Sensenbrenner’s Democratic colleague on the House judiciary committee, Zoe Lofgren of California, said the House would be “hard-pressed” next year to find the votes for saving Section 215 should the USA Freedom Act fail.

The FBI has for years argued that its Section 215 powers, which permit the bureau to collect “any tangible thing” relevant to a terrorism or espionage investigation at standards lower than probable cause, are critical for protecting the US against shadowy threats.

Lofgren suggested that a House scorned over the USA Freedom Act would not be receptive to FBI entreaties to renew its “extraordinary powers” that “many believe [are] unconstitutional”.

If the USA Freedom Act, already criticised as an insufficient reform, cannot be passed, “falling back to the fourth amendment is not a bad outcome,” Lofgren said.

Still, proponents of surveillance reform in and outside of Congress are mindful that their window might be closing. Edward Snowden’s revelations about bulk surveillance feature less in elite Washington discussions than do apocalyptic official warnings about threats from Islamic State (Isis) militants or other terrorist groups, political terrain favourable to the NSA.

Earlier this month, the top Republican on the Senate intelligence committee, Saxby Chambliss of Georgia, insisted the USA Freedom Act would “take away the ability to monitor Isis”. While the bill would not impact the NSA or FBI’s authority to target a known terrorist group, particularly overseas, privacy advocates consider Chambliss’s statement a barometer of their rising legislative opposition now that the US is again bombing an enemy in Iraq.

Surveillance reform is beset by enemies in the Senate, chiefly an intelligence committee that is far from sold on the bill.
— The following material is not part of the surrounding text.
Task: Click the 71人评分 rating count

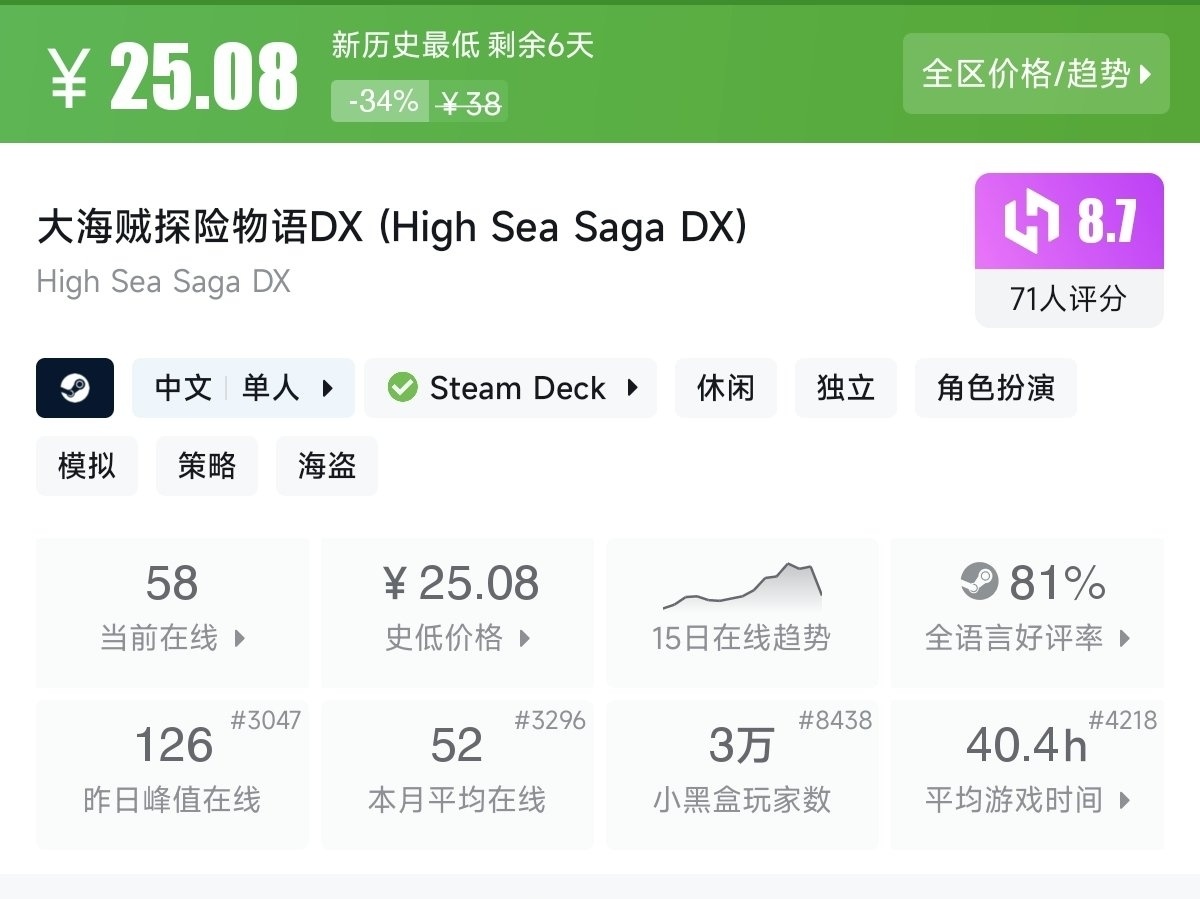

A committee hearing in June exposed scepticism from senators toward its central premise of ending domestic bulk collection and wariness that phone and data providers could destroy customer records before the FBI or NSA knows it needs them.
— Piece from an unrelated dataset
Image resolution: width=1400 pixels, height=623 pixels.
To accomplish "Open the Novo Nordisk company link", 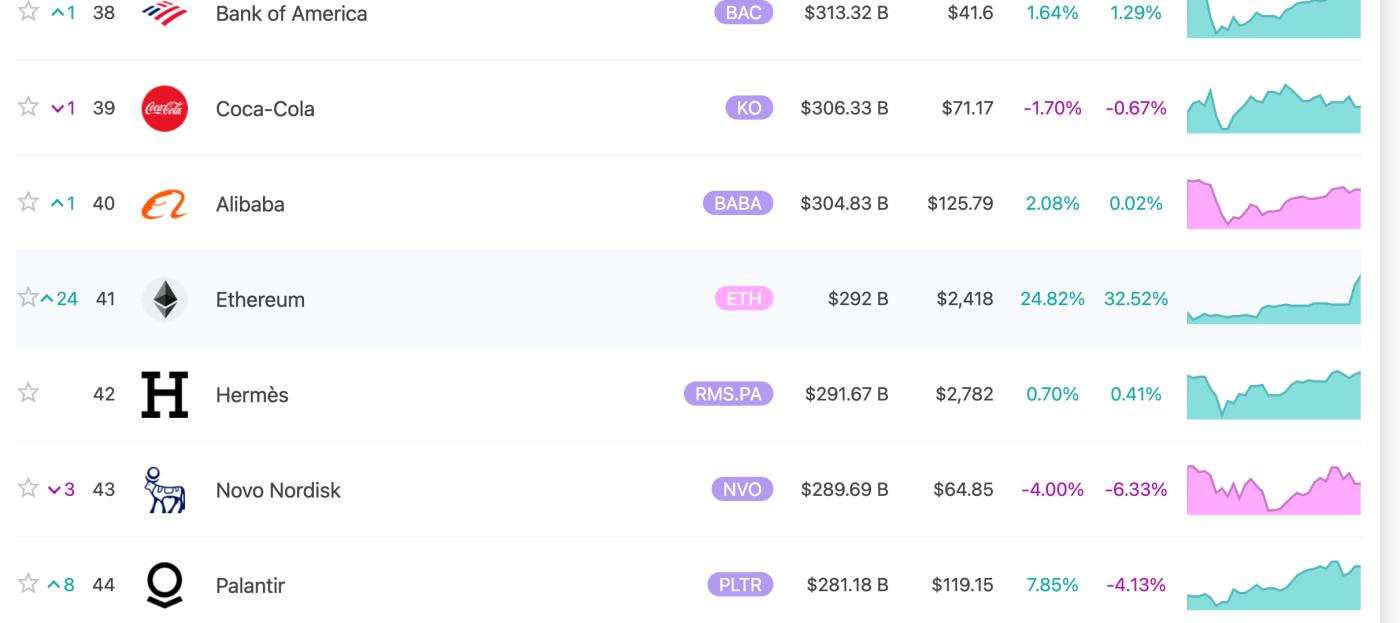I will tap(278, 490).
Some telecommunications companies keep billing records longer than they keep more-detailed calling records, alarming some senators on the panel.

The USA Freedom Act’s Senate architect, Patrick Leahy of Vermont, is said to be unreceptive to his colleagues’ desires for a data-retention requirement in the bill.Photograph: Win McNamee/Getty Images

The USA Freedom Act’s Senate architect, Patrick Leahy of Vermont, is said to be unreceptive to his colleagues’ desires for a data-retention requirement in the bill.Photograph: Win McNamee/Getty Images

As the bill has stalled since its July introduction, privacy groups have worried aloud about the Senate acting to require companies to keep their customer data longer than the present 18-month average maximum, something telecommunications companies have rejected as expensive and legally problematic. Current data-retention practices result largely from a Federal Communications Commission regulation, not a law.

The USA Freedom Act’s Senate architect, judiciary committee chairman Patrick Leahy of Vermont, is said to be unreceptive to his colleagues’ desires for a data-retention requirement in the bill.

“Senator Leahy carefully crafted legislation to end bulk collection that has the support of privacy advocates, technology companies, the intelligence community, the administration and members of both parties. A data retention mandate is neither necessary nor desirable,” said a Senate judiciary aide who would not speak for attribution.

If the USA Freedom Act fails, so will its provisions for greater disclosure of major surveillance-court rulings and its empowerment of privacy advocate to argue against the government before the so-called Fisa court in certain cases. The expiration of Section 215 would not authorise those proposals.

A lawyer for the digital rights group Access called the USA Freedom Act “still the best vehicle for reform that is on the table,” a view not shared by all civil libertarian groups.

“However, it’s a good sign that lawmakers are preparing to leverage the Section 215 sunset in order to halt the unlawful, unaccountable, and rights-infringing surveillance practices of the US government,” said Amie Stepanovich of Access.